- Work task -
Look below for the line holding "This screenshot has width=1024, height=581." and the line holding "You are a computer-use agent. The image size is (1137, 1064).". Transcribe exactly those lines and all lines between them, nothing more.

- Material for this task -
---+---
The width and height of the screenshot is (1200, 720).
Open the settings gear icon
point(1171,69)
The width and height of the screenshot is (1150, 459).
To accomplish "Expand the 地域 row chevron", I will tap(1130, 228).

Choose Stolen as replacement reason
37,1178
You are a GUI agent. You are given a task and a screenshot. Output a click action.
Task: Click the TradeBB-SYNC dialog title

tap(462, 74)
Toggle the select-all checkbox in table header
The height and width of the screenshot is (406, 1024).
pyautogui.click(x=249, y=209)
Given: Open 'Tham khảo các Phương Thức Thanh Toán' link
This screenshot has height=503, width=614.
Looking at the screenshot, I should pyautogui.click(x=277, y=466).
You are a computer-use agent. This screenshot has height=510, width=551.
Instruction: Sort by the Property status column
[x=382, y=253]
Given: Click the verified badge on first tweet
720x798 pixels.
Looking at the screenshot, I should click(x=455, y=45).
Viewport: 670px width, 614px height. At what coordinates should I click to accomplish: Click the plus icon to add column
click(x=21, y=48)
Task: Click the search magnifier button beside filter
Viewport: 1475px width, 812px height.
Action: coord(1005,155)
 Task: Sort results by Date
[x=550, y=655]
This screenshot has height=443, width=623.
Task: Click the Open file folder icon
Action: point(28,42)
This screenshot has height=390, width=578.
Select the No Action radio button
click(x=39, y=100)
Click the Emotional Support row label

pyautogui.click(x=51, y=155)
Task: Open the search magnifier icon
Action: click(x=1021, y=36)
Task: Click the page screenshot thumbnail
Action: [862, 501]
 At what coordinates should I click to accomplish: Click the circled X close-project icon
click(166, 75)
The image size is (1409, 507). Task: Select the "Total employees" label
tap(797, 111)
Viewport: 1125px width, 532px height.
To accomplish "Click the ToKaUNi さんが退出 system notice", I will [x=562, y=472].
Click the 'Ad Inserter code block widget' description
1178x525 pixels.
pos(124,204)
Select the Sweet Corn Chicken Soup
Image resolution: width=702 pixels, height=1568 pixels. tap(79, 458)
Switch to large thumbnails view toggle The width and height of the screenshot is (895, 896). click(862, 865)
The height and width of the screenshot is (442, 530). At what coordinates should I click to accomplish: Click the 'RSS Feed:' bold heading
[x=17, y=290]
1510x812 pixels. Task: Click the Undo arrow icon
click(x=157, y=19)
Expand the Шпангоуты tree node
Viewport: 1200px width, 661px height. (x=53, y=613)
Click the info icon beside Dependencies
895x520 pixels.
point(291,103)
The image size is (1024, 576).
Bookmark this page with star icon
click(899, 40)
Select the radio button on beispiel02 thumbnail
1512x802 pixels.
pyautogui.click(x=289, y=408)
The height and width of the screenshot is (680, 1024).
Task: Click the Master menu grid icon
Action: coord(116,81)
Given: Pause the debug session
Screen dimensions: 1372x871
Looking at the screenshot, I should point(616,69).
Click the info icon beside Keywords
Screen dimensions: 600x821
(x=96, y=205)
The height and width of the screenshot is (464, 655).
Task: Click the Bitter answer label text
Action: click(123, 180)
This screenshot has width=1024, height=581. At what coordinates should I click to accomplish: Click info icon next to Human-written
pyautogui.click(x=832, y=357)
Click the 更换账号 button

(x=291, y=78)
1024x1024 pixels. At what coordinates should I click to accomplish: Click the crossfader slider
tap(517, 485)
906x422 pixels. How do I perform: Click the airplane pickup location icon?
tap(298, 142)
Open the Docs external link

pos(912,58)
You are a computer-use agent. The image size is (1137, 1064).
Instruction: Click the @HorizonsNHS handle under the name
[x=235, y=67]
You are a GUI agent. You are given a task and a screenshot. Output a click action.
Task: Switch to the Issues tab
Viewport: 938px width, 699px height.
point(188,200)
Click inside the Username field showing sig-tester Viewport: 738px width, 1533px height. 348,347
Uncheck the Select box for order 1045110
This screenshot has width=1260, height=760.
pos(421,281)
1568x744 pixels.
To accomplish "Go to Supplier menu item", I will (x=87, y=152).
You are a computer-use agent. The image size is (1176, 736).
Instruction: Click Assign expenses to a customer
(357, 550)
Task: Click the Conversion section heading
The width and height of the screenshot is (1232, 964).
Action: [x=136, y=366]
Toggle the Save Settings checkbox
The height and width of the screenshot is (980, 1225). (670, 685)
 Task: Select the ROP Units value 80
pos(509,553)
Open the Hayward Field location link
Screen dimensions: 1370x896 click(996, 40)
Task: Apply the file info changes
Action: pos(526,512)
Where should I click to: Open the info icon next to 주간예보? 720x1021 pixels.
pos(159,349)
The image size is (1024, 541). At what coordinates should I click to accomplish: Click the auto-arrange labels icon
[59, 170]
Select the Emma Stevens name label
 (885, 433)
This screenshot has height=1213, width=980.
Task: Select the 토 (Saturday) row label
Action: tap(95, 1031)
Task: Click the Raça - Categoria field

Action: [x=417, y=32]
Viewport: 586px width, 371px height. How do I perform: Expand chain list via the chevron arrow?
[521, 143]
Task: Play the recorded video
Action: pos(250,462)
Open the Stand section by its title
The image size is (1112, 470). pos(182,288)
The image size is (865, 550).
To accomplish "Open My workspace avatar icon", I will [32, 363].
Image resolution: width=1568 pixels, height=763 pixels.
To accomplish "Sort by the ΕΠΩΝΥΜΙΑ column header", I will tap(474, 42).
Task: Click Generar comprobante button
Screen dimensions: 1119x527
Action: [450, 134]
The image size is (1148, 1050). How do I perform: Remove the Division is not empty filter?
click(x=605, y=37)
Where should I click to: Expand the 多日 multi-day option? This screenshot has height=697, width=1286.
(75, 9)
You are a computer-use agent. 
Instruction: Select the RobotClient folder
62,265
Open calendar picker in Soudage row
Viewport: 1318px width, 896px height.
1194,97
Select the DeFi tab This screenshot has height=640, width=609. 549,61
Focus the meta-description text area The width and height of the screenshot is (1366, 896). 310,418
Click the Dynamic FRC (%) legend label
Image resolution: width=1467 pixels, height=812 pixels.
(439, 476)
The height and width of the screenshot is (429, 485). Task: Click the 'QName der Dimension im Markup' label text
---+---
- Result below -
This screenshot has width=1024, height=581. At what coordinates should I click to accomplish: Click info icon next to Human-written
pyautogui.click(x=832, y=357)
Click the 更换账号 button

(x=291, y=78)
1024x1024 pixels. At what coordinates should I click to accomplish: Click the crossfader slider
tap(517, 485)
906x422 pixels. How do I perform: Click the airplane pickup location icon?
tap(298, 142)
Open the Docs external link

pos(912,58)
You are a computer-use agent. The image size is (1137, 1064).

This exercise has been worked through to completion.